• **PROBLEMS AND TASKS**:
[1] In the piece on the paranormal, which things does the writer say have moved interest in the occult out of the closet and into the street? List all of them.
[2] How would the piece on the paranormal go on after its final question? Write the next passage.

I remember when an interest in the paranormal was something to be hidden away. “Watch out for that Ravencraft boy. He’s a little strange.”  The occult — a world which means “secret knowledge” by the way — was something to be sought in strange little book stores, or the remote regions of the local library while people eyed you carefully over the tops of their glasses.  It was not spoken of except with people you could trust.

So what do we have now?  People running around trying to “capture” ghosts.  I’ve seen contests offering free T-shirts and a chance to be on a real ghost hunt.  I’ve spoken to someone who was looking to move from the library to the field and her first concern was what to call the group!  Ye gods!

I suppose that I should have some gratitude that the popularity of books like Harry Potter (and the myriad of books that are tapping into this magical interest) and TV shows about hauntings and the paranormal have moved some of this out of the closet and into the street.  But maybe some of it ought to go back into the closet!  I am genuinely concerned that people who will get all up in arms about things like a Ouija board (Yes, I got all of your notes telling me I was on my way to the fiery regions of hell, thank you very much.) will think nothing about going face-to-face with the unseen world armed with nothing more than the cheapest video camera they could afford.  And they aren’t content to simply observe and report.  Some of them have taken their cues from the boneheads on TV and are calling these things out.  Do you have any idea what a malevolent being could do to you if you get him good and pissed off?

• **DATA SECTION**:
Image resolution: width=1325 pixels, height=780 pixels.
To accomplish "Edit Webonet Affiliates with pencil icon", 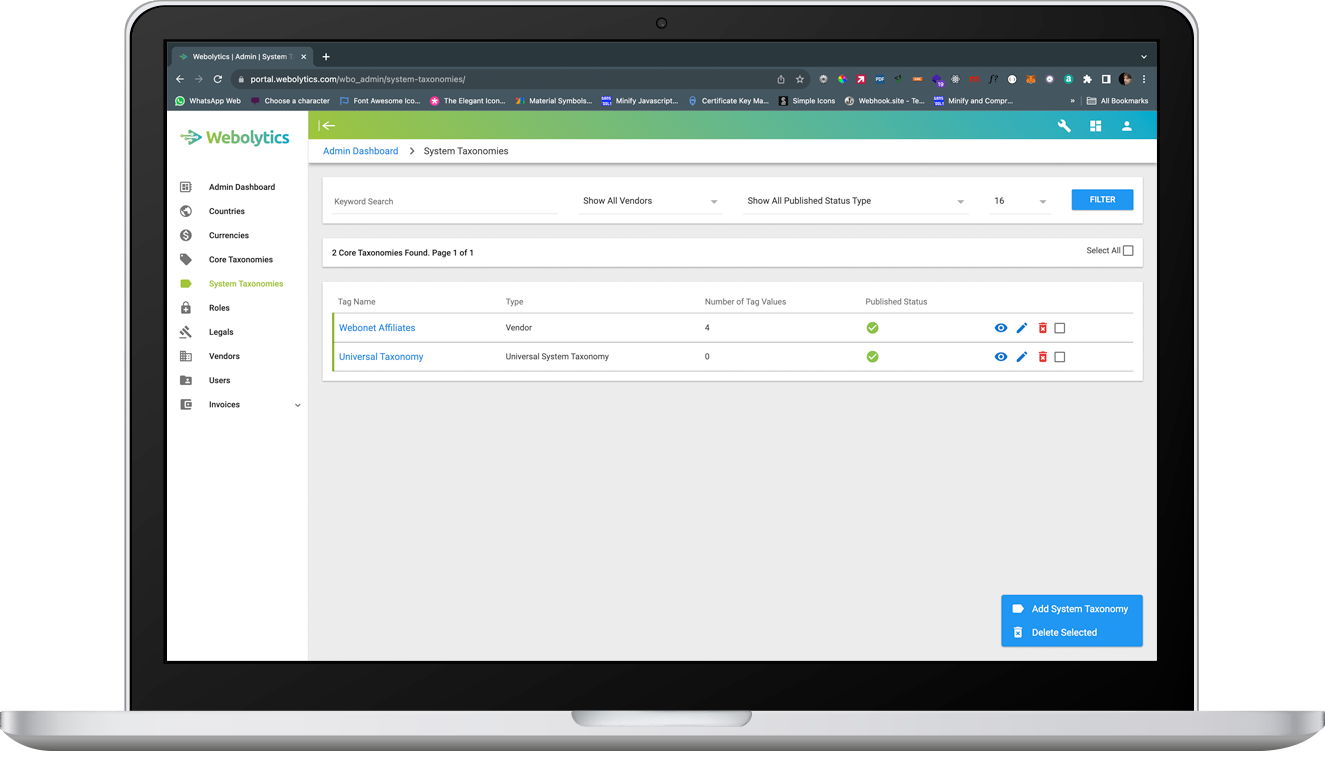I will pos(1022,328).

• **SOLVED TASKS**:
[1]
- The popularity of books like Harry Potter
- The myriad of books that are tapping into this magical interest
- TV shows about hauntings and the paranormal

[2]
I’ve never been much for the gadgets.  I’m a little curious about some of the ghost radio sorts of things.  I have a little “Shack Hack” that was made for me by a friend, but I haven’t done much with it.  I think that if your connection with the spirits relies on having enough batteries, then you’ve missed it altogether.  That world has been rubbing up against ours since the beginning of time.  Our forefathers seemed to find ways to make sense of it without help from Sony.

So what is the goal of all of these people running around trying to flush out the paranormal?  A lot of them seem to think that there is money to be made.  Ha!  I’ve known many a rich charlatan, but rarely a wealthy wizard.  I suppose that the research and experimentation interferes with quality T-shirt design.  Maybe a lot of them are genuinely curious, but the noisy ones have made everyone feel like it’s all part of the game.

Steve, the owner of the museum, has agreed to let me experiment with the entities that he has in the building.  I know of at least one that seems to be tied to the human skeleton he has on display.  (Strangely, the mummy doesn’t seem to be bothered.  Maybe there was something to all that effort preparing someone for Tuat — “Heaven” for you Bible thumpers.)  There is also a good deal to draw upon in that whole area of the city.  Perhaps I’ll sit some of you explorers down for a good old fashioned approach to talking to the ghosts.  If it will make you feel better maybe I’ll let Steve design a T-Shirt and sell tickets.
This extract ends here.